History

United States
- Name: Ewing
- Namesake: Thomas Ewing, fourteenth secretary of the treasury
- Commissioned: apparently in 1841
- Decommissioned: by the Coastal Survey in 1876
- Notes: Transferred to the Coastal Survey on 26 October 1848

General characteristics
- Type: Schooner
- Displacement: 170 tons
- Length: 91 ft 6 in (27.89 m)
- Beam: 22 ft 9 in (6.93 m)
- Draft: 9 ft 2 in (2.79 m)
- Propulsion: Sail
- Sail plan: Topsail schooner
- Complement: 30 (1842)
- Armament: 6 × 12 pounders, 1 × 18 pounder (1842); 6 × 12 pounders (1846)

= USRC Ewing =

Ship of the U.S. Revenue Cutter Service

USRC Ewing, sometimes referred to as USRC Thomas Ewing, was a United States Revenue–Marine cutter with a topsail schooner rig that was constructed in Baltimore, Maryland in 1841. She was first stationed at New York City, New York but in 1846 was transferred to New London, Connecticut.

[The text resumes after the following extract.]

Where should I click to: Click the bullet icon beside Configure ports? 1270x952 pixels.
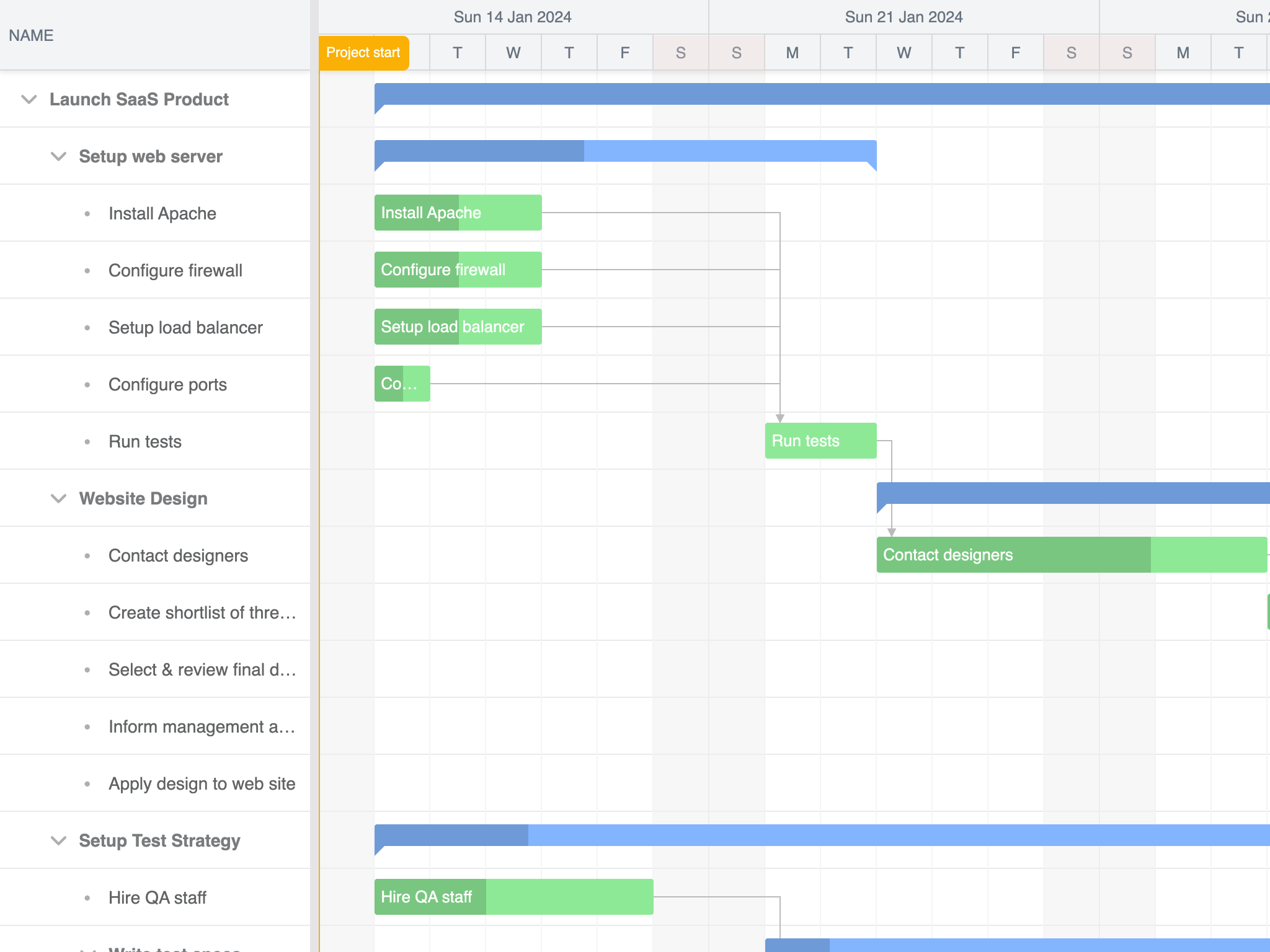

From the period beginning in December 1845 to April 1846 Ewing sailed over three thousand miles, boarded 62 vessels, and provided relief and supplies to seven. During the Mexican-American War, on 9 August 1849 Ewing was chosen by Captain John Adams Webster as his flagship in his role as commodore of the Revenue-Marine Atlantic Squadron. The squadron was assigned by the service to assist the Army and Navy by transporting supplies and troops, blockading of Mexican ports, towing, and carrying mail and dispatches. During the battles of Monterrey and Buena Vista, the cutters Ewing and carried one thousand rifles to General Zachary Taylor at Point Isabel. Ewing was transferred to the Coastal Survey on 26 October 1848 and decommissioned by the Survey in 1876.